We then continue once more as in the first version.

Marko Riedel
  • 61,317
  • It has taken me a while to read through all of this and it is really interesting indeed, I think I will need some more time to understand it all – GuPe Dec 13 '16 at 06:28
0

Let $T_i$ be the $i$-th type collected during the process of collecting all n types. For example, $T_1$ is whichever type you get on the first selection. Let $A_i$ be the event that $T_i$ is collected precisely once in the process of collecting all types. The claim is that $$P(A_i)=\frac{1}{n-i+1},$$ or equivalently $$P(A_{n-i+1})=\frac{1}{i}.$$ It should not be surprising to find that $P(A_n)=1$, as the process stops immediately upon collecting $n$ types. Let us see why $P(A_{n-1})=1/2$.

At the moment when type $T_{n-1}$ is collected, we need to make sure that type $T_{n-1}$ is never picked up again as we collect type $T_n$. We can achieve this by selecting type $T_n$ in the next selection, which has probability $1/n$. Or, we encounter types $T_{1},\ldots, T_{n-2}$ in the next selection, and then type $T_n$. This has probability $\frac{n-2}{n}\cdot\frac{1}{n}$. Since we can encounter type $T_{1}\ldots, T_{n-2}$ arbitrary number of times, the probability that we collect type $T_n$ without touching type $T_{n-1}$ is $$\sum_{k=0}^{\infty}(\frac{n-2}{n})^k\cdot\frac{1}{n}=1/2.$$

One should be able to calculate other $P(A_i)$ based on this strategy.

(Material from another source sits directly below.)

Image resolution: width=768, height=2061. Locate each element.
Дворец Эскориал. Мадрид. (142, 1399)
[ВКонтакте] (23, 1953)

For examople, let us move to the extreme and show that $P(A_1)=\frac{1}{n}.$

For this, we need to make sure as we collect type $T_2$, no type $T_1$ is collected. Namely, a type $T_2$ follows immediately on the second selection. This has probability $\frac{n-1}{n}$. Next, from type $T_2$ to type $T_3$, we need to collect type $T_3$ without touching type $T_1$. Namely, only type $T_2$ can be collected. This amounts to probability $$\sum_{k=0}^{\infty}(\frac{1}{n})^k\cdot\frac{n-2}{n}=\frac{n-2}{n-1}.$$

In general, going from $T_{i-1}$ to $T_i$ where $i\geq 3$, we need to select type $T_{i}$, and no type $T_1$ is selected. This has probability $$\sum_{k=0}^{\infty}(\frac{i-2}{n})^k\cdot\frac{n-i+1}{n}=\frac{n-i+1}{n-i+2}.$$ Note $\frac{i-2}{n}$ is the probability of selecting type $T_2,\ldots, T_{i-1}$, and $\frac{n-i+1}{n}$ is the probability to collect type $T_{i}$.

Finally, to make sure type $T_1$ is never collected in the remaining process, we simply require that type $T_1$ is never collected as we go from type $T_{i-1}$ to type $T_i$, for $i=2,\ldots n$. We calculated that the probability of such event is $\frac{n-i+1}{n-i+2}$. Since the selection is independent from the previous ones, we can multiply these together to get $$\frac{n-1}{n}\times\frac{n-2}{n-1}\times\cdots\times \frac{1}{2}\times 1= \frac{1}{n}$$ as desired.